A File is Just a Bunch of Bytes

Posted: 2023-03-21
Tags: #dotnet, #int-fic, #programming

Okay, yes, that’s a pretty obvious thing to say, but bear with me for a moment.¹

I’ve been procrastinating on the second part of my series exploring the Inform CLI tools by working on a Linux-first (but potentially cross-platform) desktop app for browsing and organizing a collection of interactive fiction games. Aside from just being something I would like to have, this project gives me a reason to explore things that I don’t typically face in my day job. For example, I’ve never written a graphical app for Linux before; I conceived this project partly as a means to gain some familiarity with GTK.

A core function of this app will be to scan the directory where you keep your IF games and extract metadata and cover art from each game. I’m focusing on games for the Z-machine and Glulx virtual machines to begin with, as those make up the bulk of modern parser-based games and consequently are of the most interest to me personally. Since the late 1990s, most new games targeting either of these VMs have been distributed as blorb files, which conveniently encapsulate the Z-code or Glulx bytecode of the game itself alongside any other resources the game might need — notably including said metadata and cover art.

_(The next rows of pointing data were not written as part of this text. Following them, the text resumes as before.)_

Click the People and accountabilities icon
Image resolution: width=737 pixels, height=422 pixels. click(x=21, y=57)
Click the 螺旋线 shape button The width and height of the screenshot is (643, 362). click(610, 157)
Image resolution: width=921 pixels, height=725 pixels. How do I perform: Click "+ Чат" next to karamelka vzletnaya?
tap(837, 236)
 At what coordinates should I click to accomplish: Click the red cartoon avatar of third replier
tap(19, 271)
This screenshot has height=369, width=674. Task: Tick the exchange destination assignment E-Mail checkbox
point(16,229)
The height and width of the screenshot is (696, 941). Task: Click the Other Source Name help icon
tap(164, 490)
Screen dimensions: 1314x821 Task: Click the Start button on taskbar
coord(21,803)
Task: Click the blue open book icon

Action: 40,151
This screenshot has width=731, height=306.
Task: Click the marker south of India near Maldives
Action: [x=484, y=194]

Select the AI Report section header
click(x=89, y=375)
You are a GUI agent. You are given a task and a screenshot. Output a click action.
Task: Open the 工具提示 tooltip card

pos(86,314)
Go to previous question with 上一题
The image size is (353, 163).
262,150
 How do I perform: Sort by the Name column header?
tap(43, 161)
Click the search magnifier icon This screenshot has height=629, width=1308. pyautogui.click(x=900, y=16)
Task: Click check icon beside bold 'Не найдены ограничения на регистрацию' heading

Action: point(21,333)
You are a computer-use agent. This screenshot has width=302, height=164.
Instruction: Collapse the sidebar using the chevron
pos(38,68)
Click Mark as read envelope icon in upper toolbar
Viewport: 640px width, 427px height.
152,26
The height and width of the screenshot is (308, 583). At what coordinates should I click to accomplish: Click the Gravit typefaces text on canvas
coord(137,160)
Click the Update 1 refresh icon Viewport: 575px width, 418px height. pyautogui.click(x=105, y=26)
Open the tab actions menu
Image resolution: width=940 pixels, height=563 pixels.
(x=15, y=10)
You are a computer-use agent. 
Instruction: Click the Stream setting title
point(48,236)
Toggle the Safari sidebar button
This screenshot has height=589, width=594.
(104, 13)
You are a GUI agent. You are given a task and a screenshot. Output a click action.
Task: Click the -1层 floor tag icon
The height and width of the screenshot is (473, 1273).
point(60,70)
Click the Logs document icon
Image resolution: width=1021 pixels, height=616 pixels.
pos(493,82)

But how to extract that information? Certainly, I’ve written programs that work with files before, but only far more mainstream formats:

Plaintext/XML/JSON: Just use C#’s File.ReadAllText(), coupled with the appropriate deserialization APIs.
PNG/JPEG: Image.FromFile().
XLS/XLSX: Install the NPOI NuGet package.

I even wrote a program once that could read and write from tar archives; but again there was a package for that, and more recently .NET 7 introduced the new System.Formats.Tar assembly.

The blorb format is more niche. Intuition told me there likely was not a ready-made C#² library³ for me to make use of, and a(n admittedly brief) search did little to disabuse me of that notion.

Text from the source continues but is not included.